Podemos empezar por dos premisas bastante obvias. Por un lado, quienes nos dedicamos al periodismo vivimos en la misma sociedad que el resto de la población, y no es cierto (aunque muchos lo crean) que siempre dispongamos de información privilegiada sobre todo lo que importa. Por otro lado, nuestra formación y experiencia deberían determinar que fuéramos más cuidadosos y prudentes que el ciudadano promedio en el manejo de los datos. Por razones profesionales y éticas, nuestro deber es recurrir a una razonable diversidad de fuentes, evaluar cuanto podamos su veracidad, esforzarnos por comprender el significado de sus aportes y articular un relato de los hechos comprensible y preciso. Sabiendo que no podemos ser “objetivos”, tendríamos que hacer todo lo posible, individual y colectivamente, para no defraudar la confianza del público.

Es verdad que la mayoría de quienes son considerados expertos coincidió en afirmar que los partidos Nacional y Colorado sumarían más votos que el Frente Amplio, y que éste tenía nulas o muy escasas posibilidades de lograr mayoría parlamentaria propia. También es cierto que casi todos los analistas asumieron que Luis Lacalle Pou había traído un cambio cualitativo a la comunicación política, en sintonía con transformaciones culturales recientes de la sociedad, y que eso le otorgaba ventaja a la oposición sobre un oficialismo desgastado, deslucido y anacrónico. Sin embargo, hubo también lecturas críticas de lo que estaban aportando las encuestadoras, y el politólogo Daniel Chasquetti, por ejemplo, advirtió que podíamos toparnos “con una sorpresa inesperada” cuando se contaran los votos (ver http://ladiaria.com.uy/UFj).

No era tarea de los periodistas juzgar si Chasquetti tenía más o menos razón que varios de sus colegas, pero tampoco pareció que su advertencia fuera muy tenida en cuenta al divulgar pronósticos. Una de las causas puede haber sido que, como cada medio masivo tiene “su” experto bajo contrato, los periodistas tienden a no poner en tela de juicio el pronóstico “de la casa”.
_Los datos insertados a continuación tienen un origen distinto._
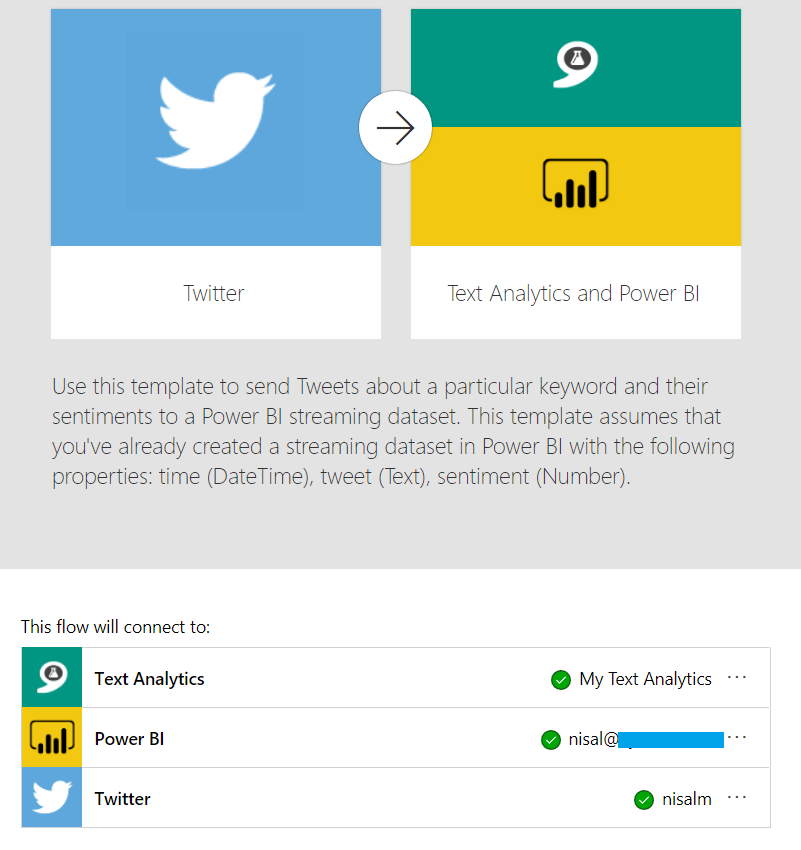Click the Twitter icon in connections list

pos(52,797)
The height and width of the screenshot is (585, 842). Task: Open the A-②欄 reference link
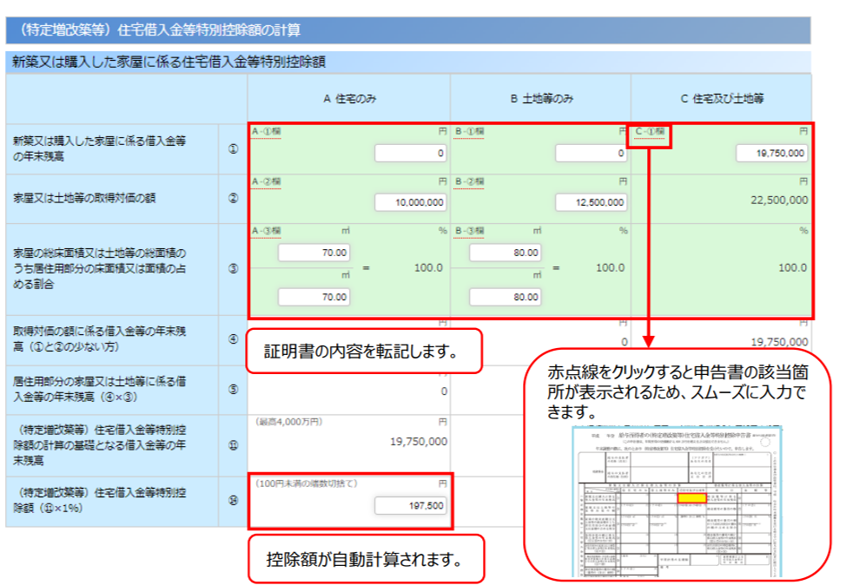267,181
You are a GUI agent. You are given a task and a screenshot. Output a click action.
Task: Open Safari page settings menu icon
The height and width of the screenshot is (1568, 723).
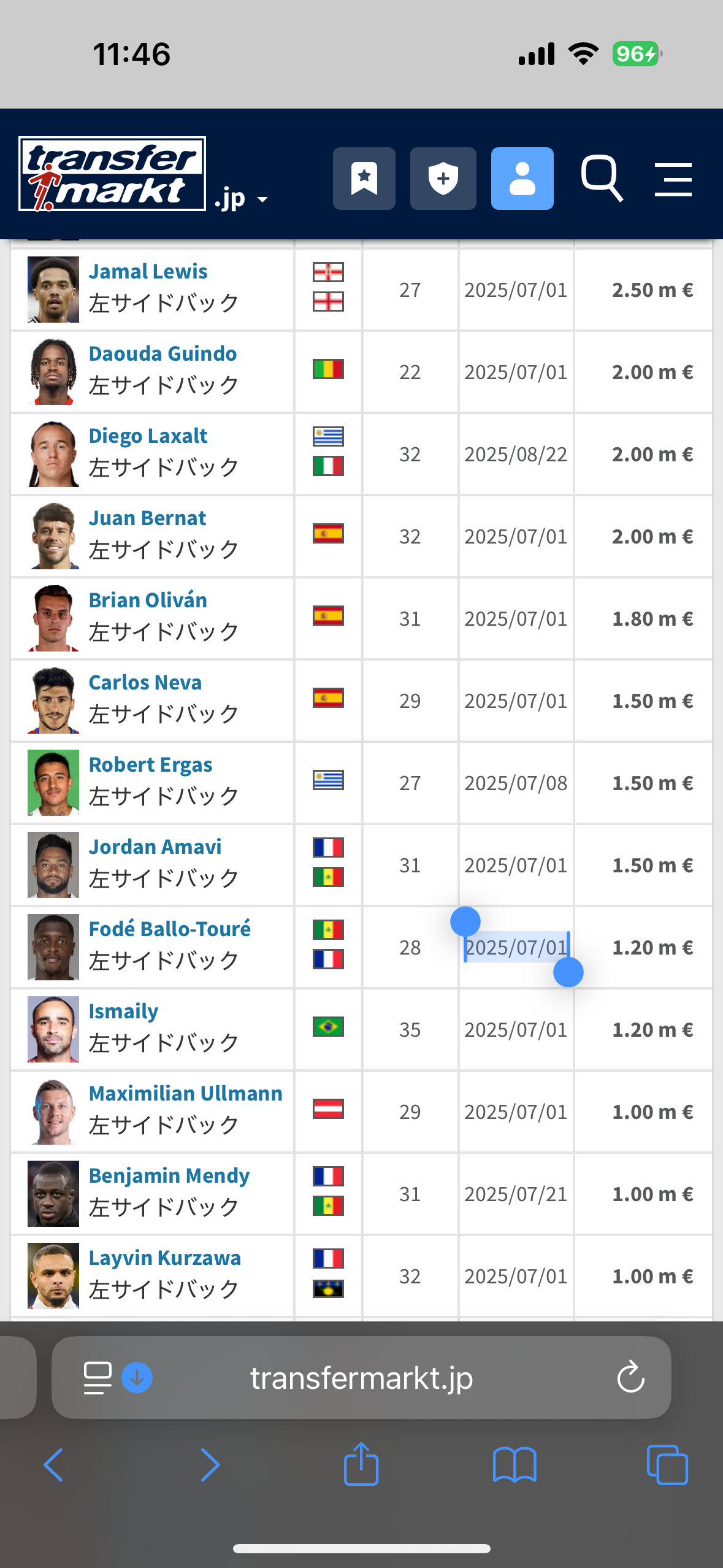[97, 1378]
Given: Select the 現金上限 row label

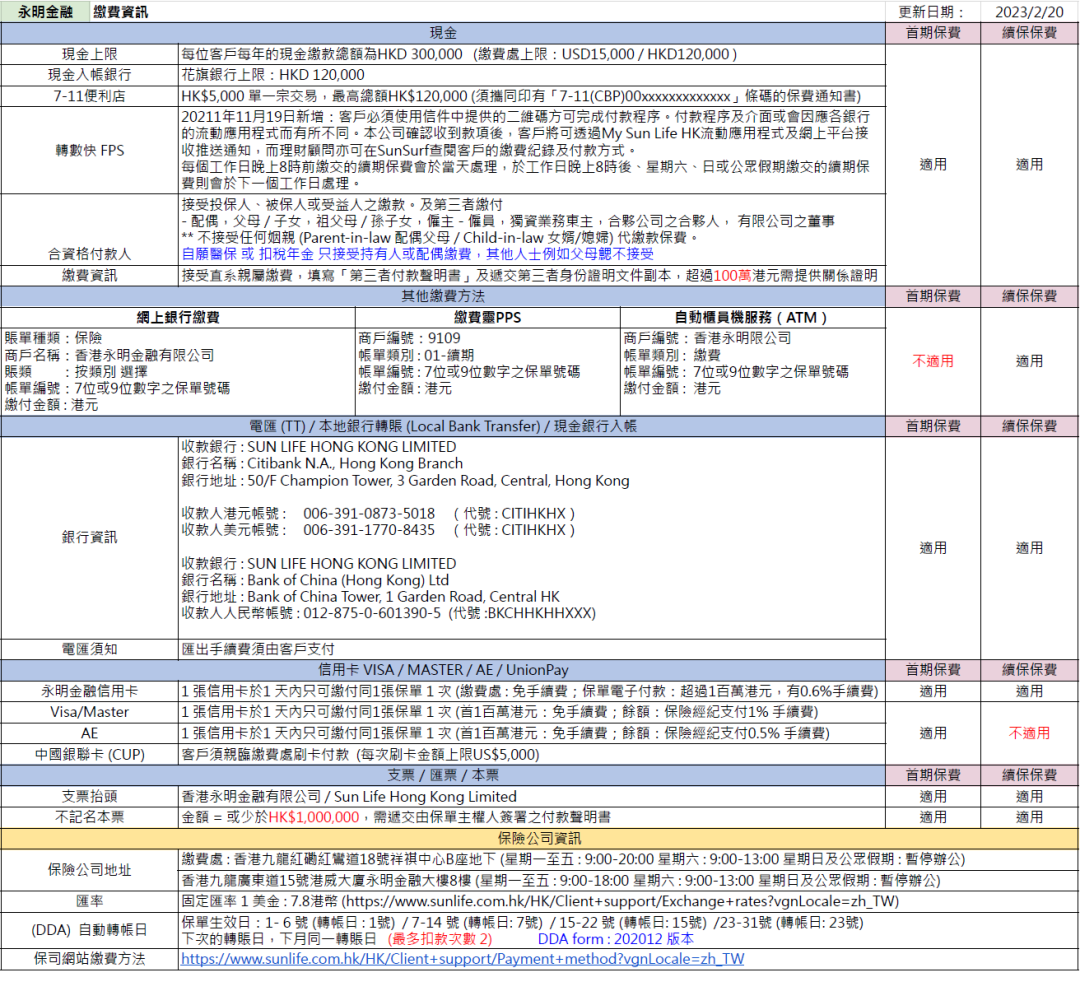Looking at the screenshot, I should (x=89, y=54).
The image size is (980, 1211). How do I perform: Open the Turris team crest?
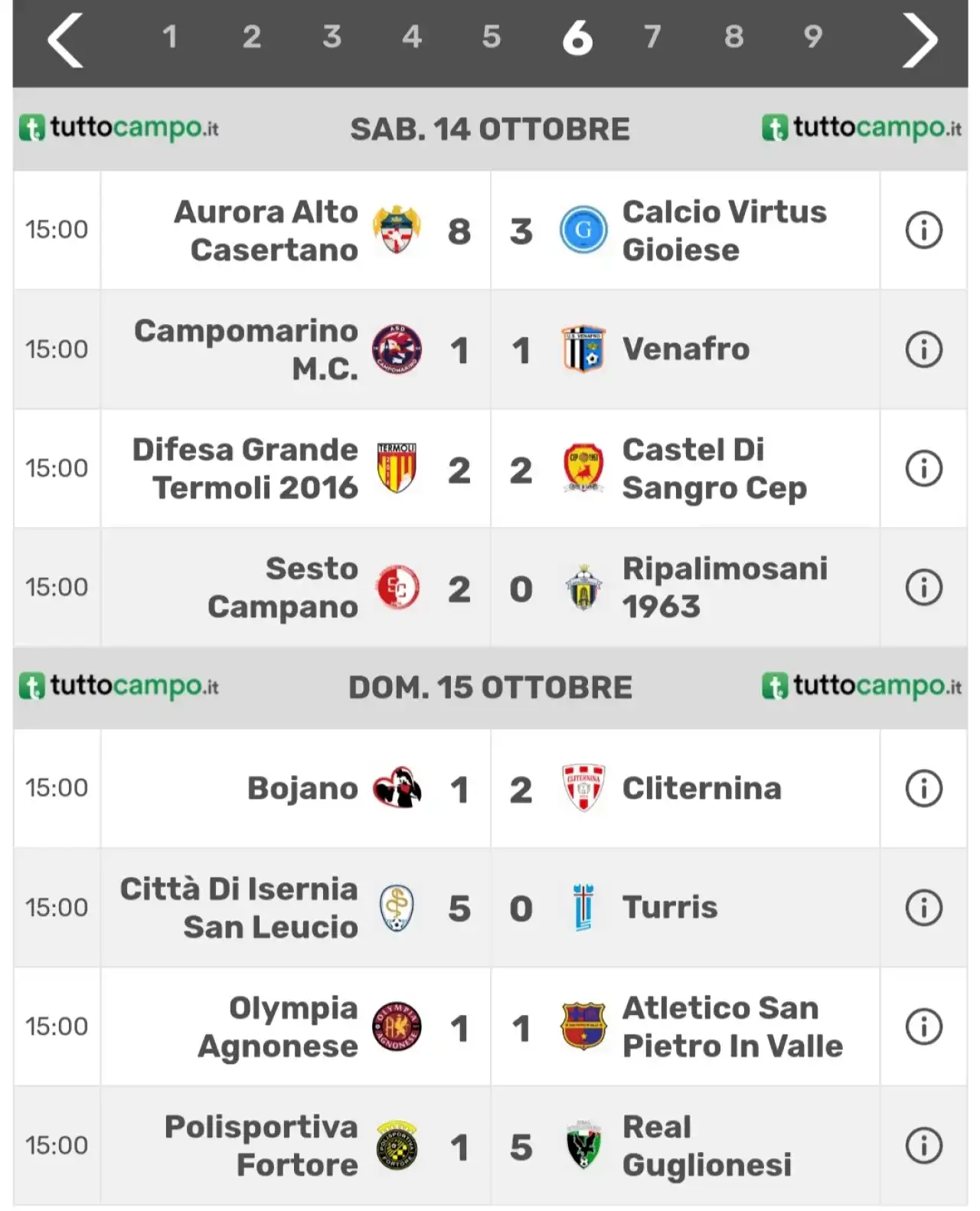pos(583,908)
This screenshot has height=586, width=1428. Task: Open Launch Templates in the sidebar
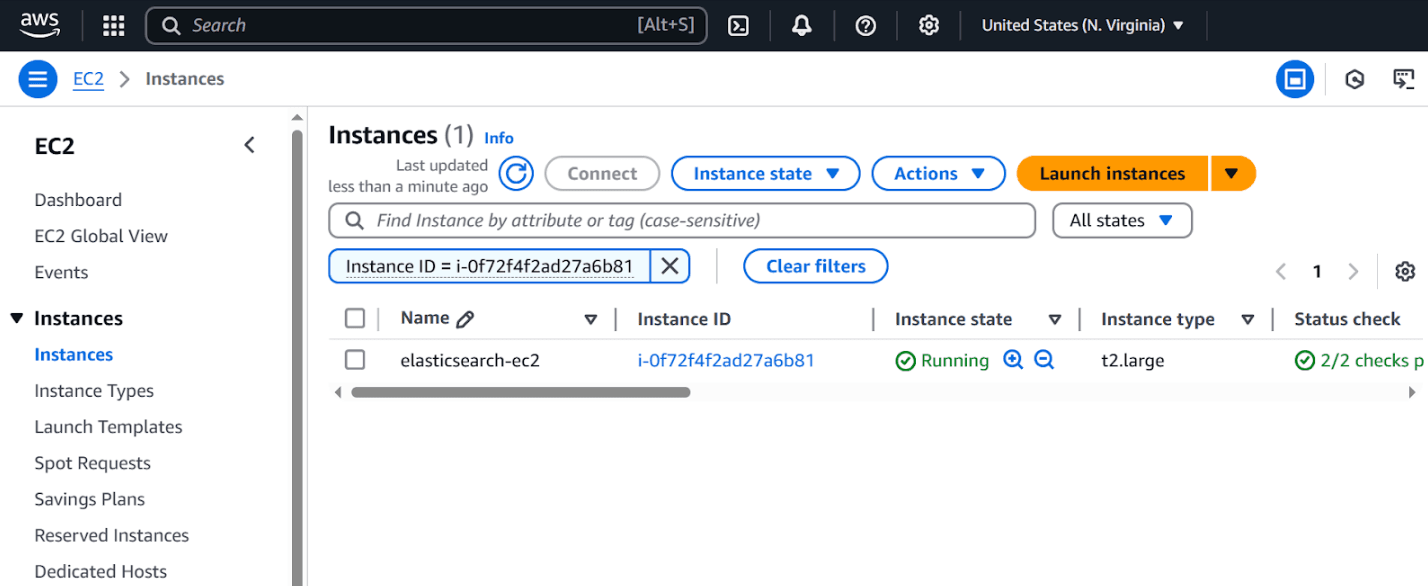108,427
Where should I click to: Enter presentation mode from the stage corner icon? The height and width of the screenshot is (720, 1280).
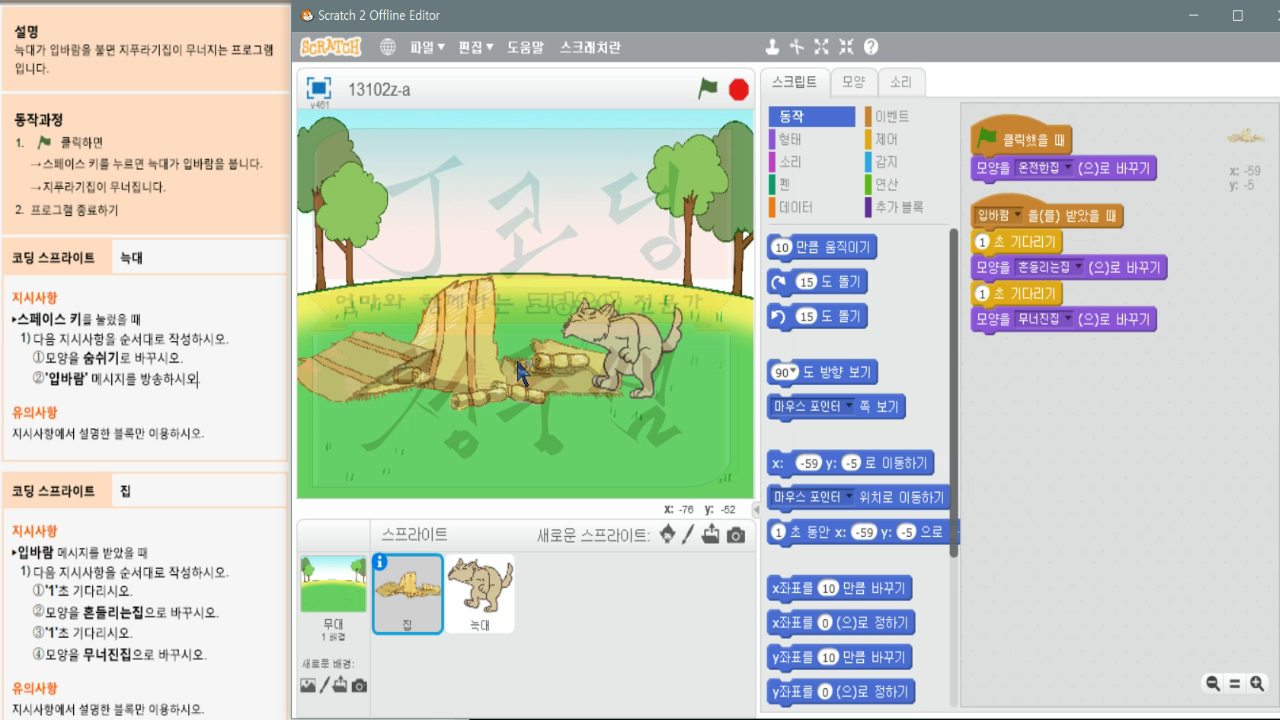(317, 88)
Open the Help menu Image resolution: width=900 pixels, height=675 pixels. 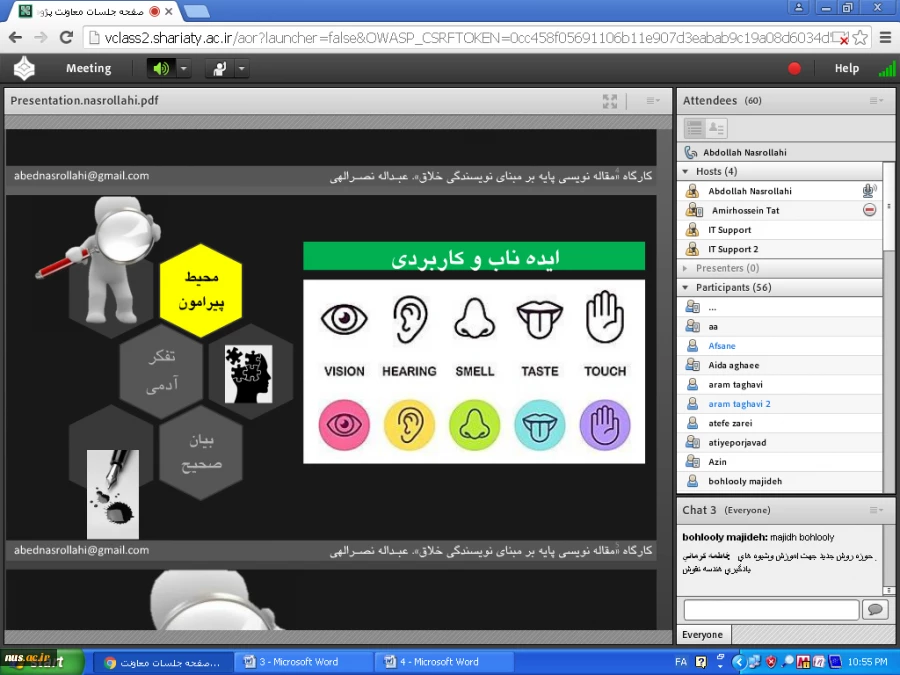coord(846,68)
En todo caso, da la impresión de que incidieron también otros factores. No se trata de descartar las encuestas y pasar a guiarnos por la concurrencia a los actos políticos o por algún otro “indicador” muy discutible, pero conviene tener presente que las empresas encuestadoras ofrecen, como mercancía, una representación de la opinión pública, y que esa mercancía se independiza de lo representado en dos sentidos muy relevantes: 1) se ubica (o se ubicaba) en una categoría de saber fuertemente legitimada, de modo que la duda sobre su validez sólo asoma cuando es contradictoria con otra encuesta; 2) esa representación, al igual que otras imágenes virtuales en oferta, es una instantánea sin espesor histórico que se nos aparece como realidad. En vez de evaluar si es verosímil, teniendo en cuenta lo que podemos saber de los procesos sociales, tendemos a considerarla verdadera y a imaginar luego qué procesos sociales pueden haberla producido.

A su vez, lo que podemos imaginar está condicionado por nuestros vínculos sociales. El periodista “moderno” pasa mucho tiempo conectado a internet, y allí toma contacto con informaciones y opiniones, algunas de especialistas y otras no. Como cualquier otra persona, el periodista puede pensar que la amplitud y la diversidad de sus vínculos mediante internet son suficientes para configurar una representación adecuada de la realidad. Sin embargo, muchas veces se trata de una muestra sesgada por sus propias afinidades e intereses, y ese tipo de vínculos no le permite profundizar como lo haría en presencia de un interlocutor. Además, si bien el adjetivo “moderno” comparte su raíz con la palabra “moda”, no siempre lo que está de moda entre la gente cercana a nosotros equivale a un avance.

En la película Matrix (1999), el protagonista se entera de que su percepción del mundo siempre ha sido totalmente falsa, y de que la realidad propiamente dicha es muy distinta. Tras esa revelación perturbadora, se le da a elegir entre dos píldoras: si toma la de color azul, le dicen, podrá reanudar la vida que llevaba en un mundo ficticio; en cambio, tomar la roja será el comienzo de una existencia en condiciones mucho más duras y riesgosas, pero verdadera. En cierto sentido, esto se parece al impacto de las elecciones del domingo 26, y ahora cada uno debe decidir qué pastilla se quiere comer.